Carbon credits from reduced deforestation generate debate. Some argue that off-setting emissions by, for example, airlines, for failing to reduce greenhouse gas emissions in the first place doesn’t achieve ‘real’ emission reductions.

Others argue that the use of ‘business as usual deforestation’ predictions does not sufficiently protect ‘buyers’ from ‘sellers’ inflating project achievements. And with forest cover being derived from satellite imagery, there is ample scope for data wars between proponents or opponents of one or another estimation system.

There are also serious risks of avoided deforestation rates in one region triggering increased deforestation in adjacent areas, a process referred to as ‘leakage’. It is precisely to protect the ‘market’ against those potential risks that VCS and CCBA were developed, through a lengthy process involving NGOs, indigenous people organisations, governments, businesses and scientists. And when applied correctly, checked and counter-checked by our technical teams, the systems developed by the VCS and CCBA communities have proven resilient to contestation from multiple interest groups.

The future of REDD+ in Bale

As with all innovations, it is likely REDD+ will develop further, both in terms of technologies for estimating carbon benefits and protecting the scheme against the risks of inflated claims and leakage.

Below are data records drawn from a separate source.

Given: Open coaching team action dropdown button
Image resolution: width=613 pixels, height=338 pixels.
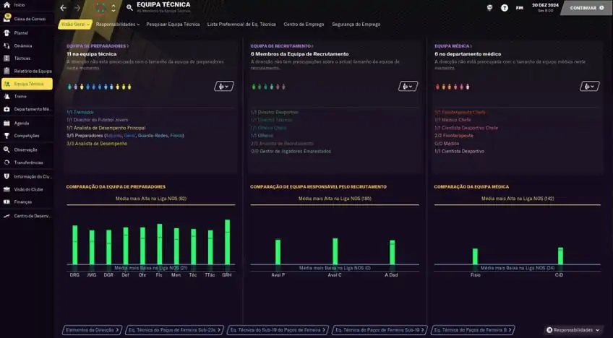Looking at the screenshot, I should [x=224, y=86].

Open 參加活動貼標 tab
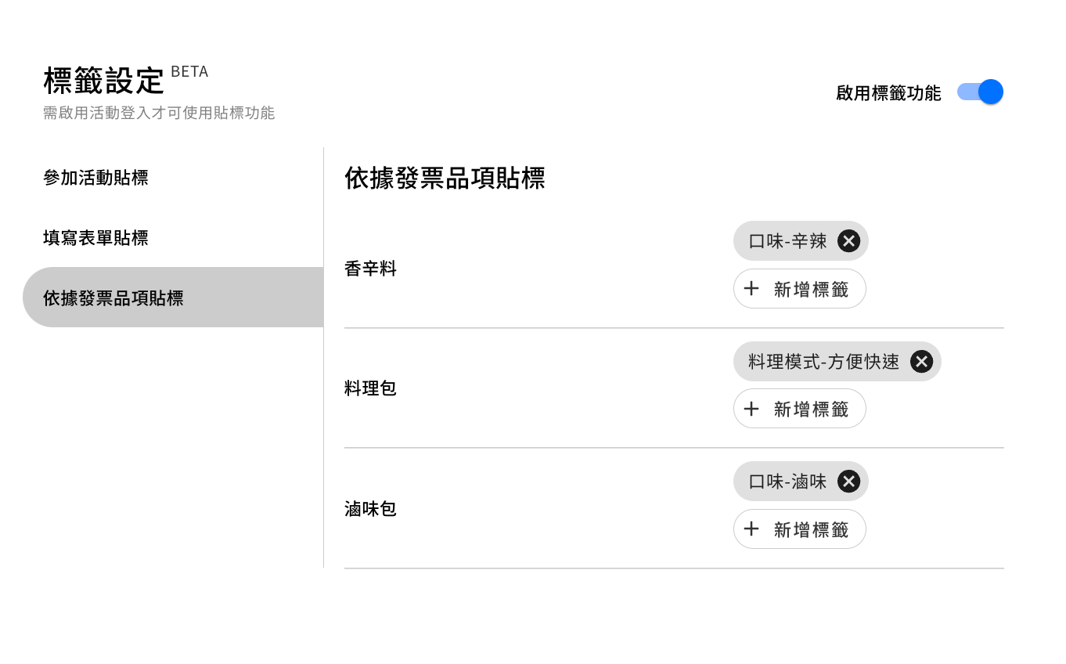(x=95, y=178)
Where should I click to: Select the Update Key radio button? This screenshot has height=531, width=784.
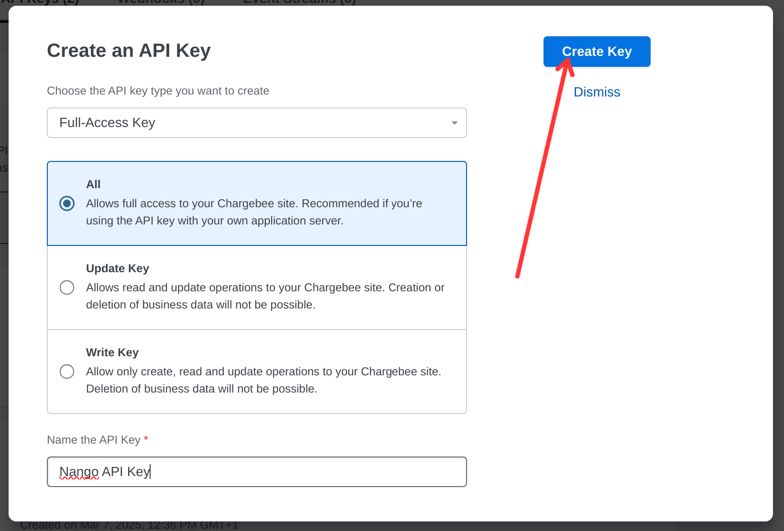pos(67,287)
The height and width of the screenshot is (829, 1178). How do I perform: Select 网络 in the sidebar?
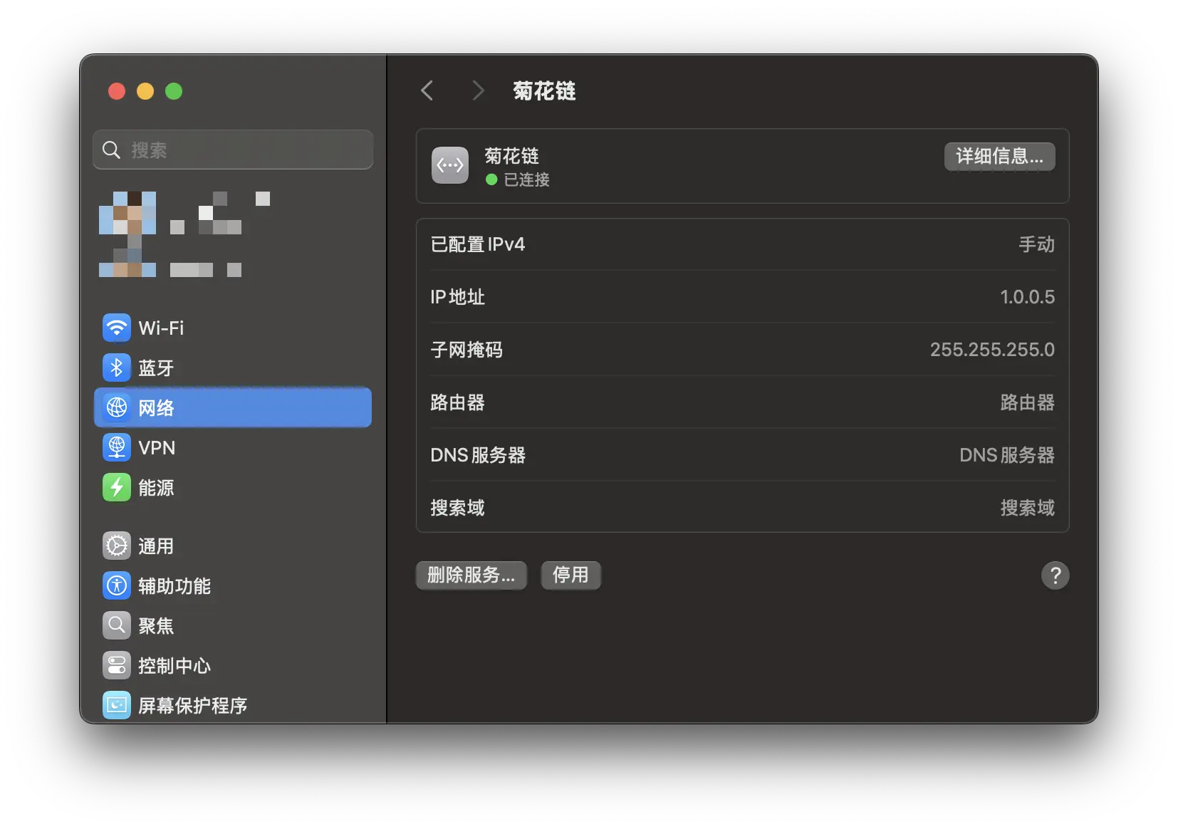(232, 408)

One such development involves extending the target region to a whole country or region within it, and to adopt protocols agreed within the UN system, supported by rigorous scientific analysis and verification.

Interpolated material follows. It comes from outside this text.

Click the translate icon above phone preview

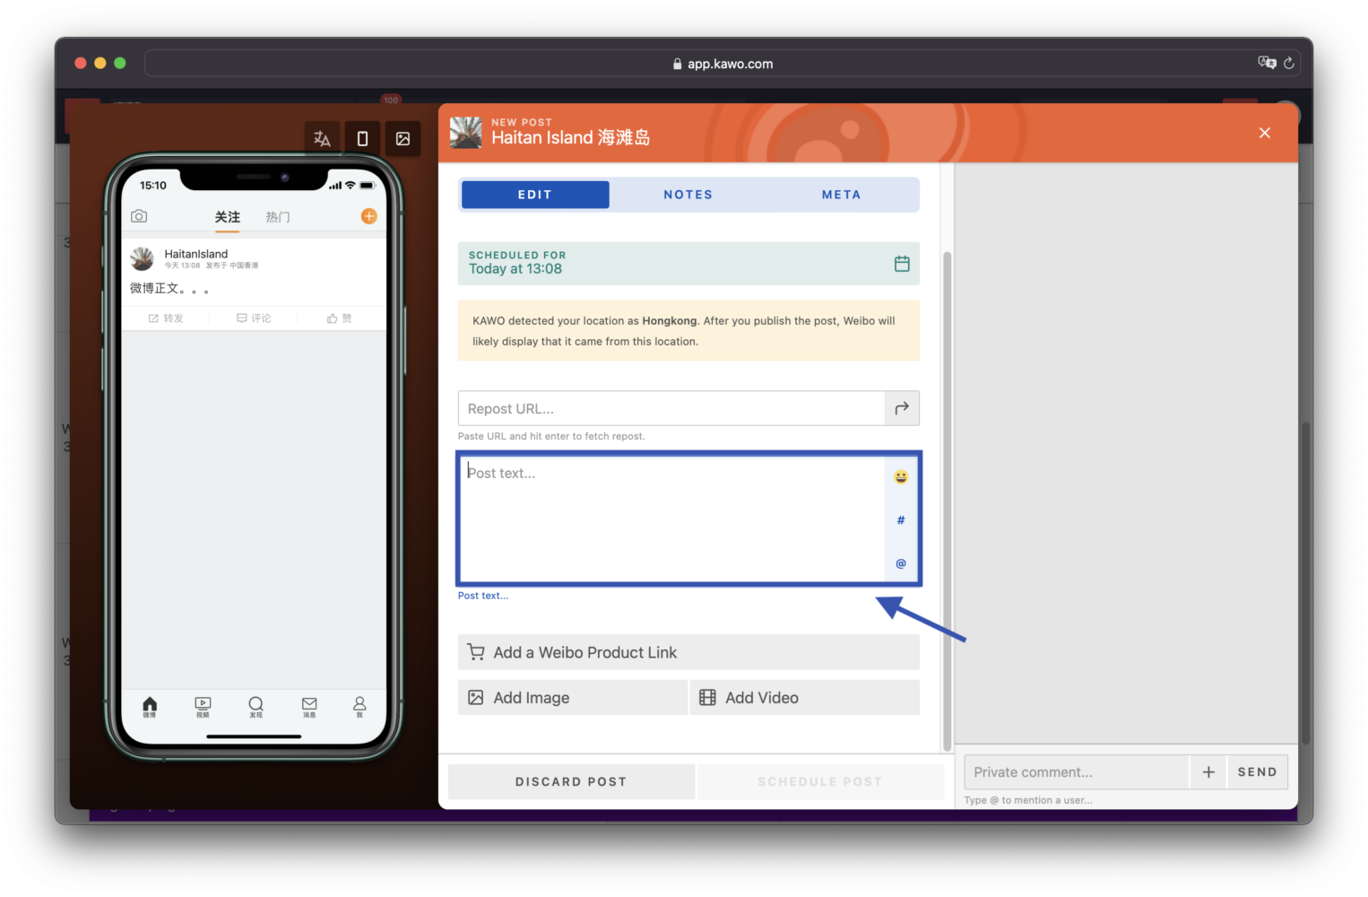[x=322, y=139]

The Ethiopian government is piloting this approach through the development of its ‘jurisdictional’ REDD+ project covering large parts of the Oromia and SNNP Regions, with assistance from the World Bank and the Bio-Carbon Fund. Farm Africa and its partners SOS Sahel and OFWE are very proud to have been able to pilot the REDD+ approach in Bale, with assistance from the Norwegian government, and to share lessons with the team responsible for the development of this nation-wide approach.

Our current efforts are aimed at ensuring that the benefit schemes we have secured for the local communities in Bale are included in the new scheme, within which the Bale REDD+ project will from now onwards be embedded.

This will mean that farmers’ cooperatives like the one Abdurahiman Kule chairs will be able to count on not just income from their coffee, but also on the economic rewards that their hard work managing the forest around them will continue to earn. This is good news not just for the cooperatives, but for all of us due to the importance of forests in achieving the Paris climate agreement target of limiting global warming to 1.5 degrees.

Whatever the reasons for being cautious about offset markets in general and REDD+ in particular, the fact remains that if rich countries want forest-dependent communities in tropical countries to protect forests to help mitigate greenhouse gas emissions and protect biodiversity, ways need to be found to remunerate those communities for these services. REDD+ in its various and evolving forms is still the front runner in the search for equitable transfers of resources to incentivise nature conservation and Farm Africa remains committed to assist the global community in this endeavour.

About the author: Yvan, a tropical agronomist with a PhD in development studies, managed the research team in Manaus, Brazil, which established the first field measurements of biomass and carbon content of central Amazonian forests. In Indonesia he directed multi-stakeholder forest governance programmes that laid the foundations for decentralised, community-based forest stewardship. In his subsequent posting as Senior Climate and Environment Advisor with DFID, he helped develop direct access modalities for UN climate funding to Developing Countries and participated in the establishment of the WB Climate Investment Funds. Yvan assists Farm Africa in issues related to forest management, REDD+ and natural resource management and, as a Fellow of the Samdhana Institute, remains closely involved with community-based forest management initiatives in South East Asia.